I Just Want Your Extra Time And Your...KISS-1

Anti-KISS-1 rabbit polyclonal antibody

By Sophie Quick

The KISS-1 gene may encode a protein relating to cancer research, but the origins of its name could be considered romantic.

KISS-1 is a G-protein coupled receptor ligand for GPR54 and has been used extensively in cancer research. Proteintech’s KISS-1 (18375-1-AP) antibody recognizes all cleaved peptides of KISS-1 and has been tested in ELISA, WB and IHC. KISS-1 can be cleaved into peptides such as metastin (54aa), kisspeptin-14, kisspeptin-13 and kisspeptin-10 and acts as a metastasis suppressor protein in malignant melanomas and in some breast cancers. Kisspeptin-GPR54 signaling also has an important role in initiating secretion of gonadotropin-releasing hormone (GnRH) throughout puberty, the extent of which is an area of ongoing research. 

IHC of paraffin embedded human liver cancer tissue slide using 18375-1-AP (KISS1 antibody) at dilution of 1:200 (under 40x lens).

Believe it or not, the KISS-1 gene was named for the location of its discovery: the lab was just around the corner from the Hershey’s Kisses chocolate factory in Pennsylvania – trivia you could share with your sweetheart this Valentine’s day as you hand over the confectionery*.

If they want to know more about KISS-1, it was first identified in skin cancer cells in 1996; the team described it as a metastasis-suppressor gene, meaning it is able to stop cancer cells spreading to other tissues – admittedly, not so romantic. However, recent discoveries have also identified a role for KISS-1’s protein product in puberty and reproduction…So it may not be incongruously named after all!

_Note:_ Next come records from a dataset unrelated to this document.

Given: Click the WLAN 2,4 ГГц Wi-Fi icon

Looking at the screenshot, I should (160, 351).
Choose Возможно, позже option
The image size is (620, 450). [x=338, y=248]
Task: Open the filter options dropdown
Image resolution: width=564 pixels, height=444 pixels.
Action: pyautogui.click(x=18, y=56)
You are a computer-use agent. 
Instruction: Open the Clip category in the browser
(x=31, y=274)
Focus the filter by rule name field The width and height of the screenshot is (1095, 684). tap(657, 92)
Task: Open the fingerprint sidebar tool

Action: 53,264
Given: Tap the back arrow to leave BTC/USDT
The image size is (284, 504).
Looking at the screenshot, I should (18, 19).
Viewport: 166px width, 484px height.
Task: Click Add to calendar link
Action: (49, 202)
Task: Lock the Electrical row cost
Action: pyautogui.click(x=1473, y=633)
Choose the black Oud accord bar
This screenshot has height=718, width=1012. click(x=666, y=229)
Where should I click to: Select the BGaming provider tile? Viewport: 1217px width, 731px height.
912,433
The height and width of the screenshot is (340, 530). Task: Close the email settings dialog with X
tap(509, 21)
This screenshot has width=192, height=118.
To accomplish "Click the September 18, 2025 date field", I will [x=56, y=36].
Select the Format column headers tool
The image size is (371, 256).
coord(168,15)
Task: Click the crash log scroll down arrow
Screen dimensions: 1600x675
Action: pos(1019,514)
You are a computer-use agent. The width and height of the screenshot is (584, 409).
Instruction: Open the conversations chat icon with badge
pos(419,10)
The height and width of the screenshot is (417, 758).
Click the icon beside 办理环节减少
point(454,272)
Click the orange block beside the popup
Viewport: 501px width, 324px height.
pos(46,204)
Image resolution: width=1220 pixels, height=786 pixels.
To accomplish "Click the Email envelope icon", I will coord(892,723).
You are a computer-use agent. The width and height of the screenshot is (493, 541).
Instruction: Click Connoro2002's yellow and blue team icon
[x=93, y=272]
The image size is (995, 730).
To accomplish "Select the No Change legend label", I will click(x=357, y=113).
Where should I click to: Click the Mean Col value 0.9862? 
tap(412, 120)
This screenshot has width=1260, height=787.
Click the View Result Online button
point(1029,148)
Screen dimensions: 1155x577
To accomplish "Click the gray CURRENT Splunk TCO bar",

First though, let’s give credit to this molecule’s therapeutic potential and review its preventative role in cancer metastasis. Metastasis, the movement of cancer cells from one organ to another, is a complex process that involves cancer cells becoming less adhesive, invading surrounding tissue and moving around the body in the lymphatic or circulatory system. It is thought that the protein that KISS-1 produces, kisspeptin, suppresses metastasis through regulation of cell adhesion, possibly through reorganization of the cells internal structure: the cytoskeleton. The production of kisspeptin is an endogenous tactic to reduce the invasiveness of a tumor, initiating a signal that has since been seen at work in a number of cancers.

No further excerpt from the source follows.